O consumo de café em doses recomendadas pode ter efeitos benéficos no cérebro.

O consumo diário de café (que contem cafeína) pode ser considerado numa dieta saudável, diversificada e equilibrada, nomeadamente nos idosos. O café é consumido por muitas pessoas em todo o mundo.  Vários estudos mostraram o efeito protector  contra o declínio cognitivo.

Devido ao seu conteúdo em cafeína, o café é reconhecido como um estimulante psicoativo, importante no estado de alerta e vigília, atenção e associado a um bom desempenho cognitivo. Pode ajudar a concentração,  aumentar o bem-estar, melhorar o humor e limitar a depressão.

O consumo de café não é perigoso em doses até: cerca de 200 mg de uma só vez (cerca de 2 chávenas e meia) ou até 400 mg diários (cerca de 5 chávenas de café por dia). (Nehlig A., 2016)

A cafeína pode aumentar a ansiedade em algumas pessoas suscetíveis e, pode mesmo perturbar o sono em algumas pessoas.
O seu consumo não parece estar associado à ocorrência de crises convulsivas.

A cafeína não provoca dependência, mas algumas pessoas podem ter sintomas (exemplo: dores de cabeça, sonolência) quando reduzem a dose ou na ausência de consumo.

A cafeína pode potenciar o efeito de fármacos analgésicos regulares nas cefaleias e enxaqueca. Há pessoas com enxaquecas que beneficiam muito da ingestão de café!

Alguns estudos mostraram associação do consumo de cafeína a longo prazo e prevenção do declínio das faculdades cognitivas.

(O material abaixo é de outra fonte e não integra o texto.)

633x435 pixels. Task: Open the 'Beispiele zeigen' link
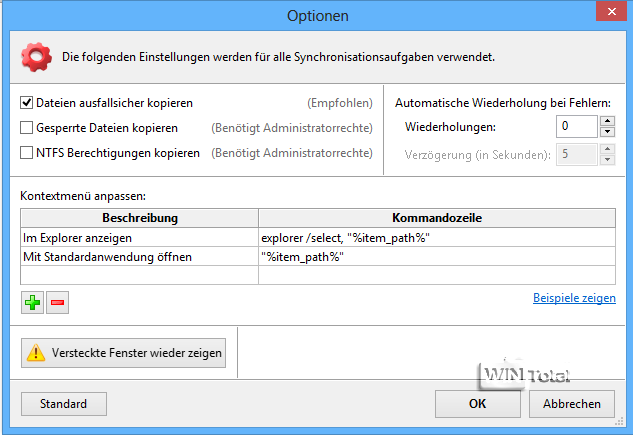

O seu consumo também foi associado a redução do risco de desenvolvimento de doenças cardiovasculares e doenças neurodegenerativas (tais como Doença de Parkinson e Doença de Alzheimer).
Este “efeito protetor” contra o declínio cognitivo e desenvolvimento de demências, parece não ser verificado de igual forma em todos os domínios cognitivos. Alguns estudos mostraram maior beneficio nas mulheres.

O efeito protetor contra o declínio cognitivo a longo prazo foi demonstrado em casos de consumo de café e de chá, ambos contendo substâncias psicoativas (cantinas).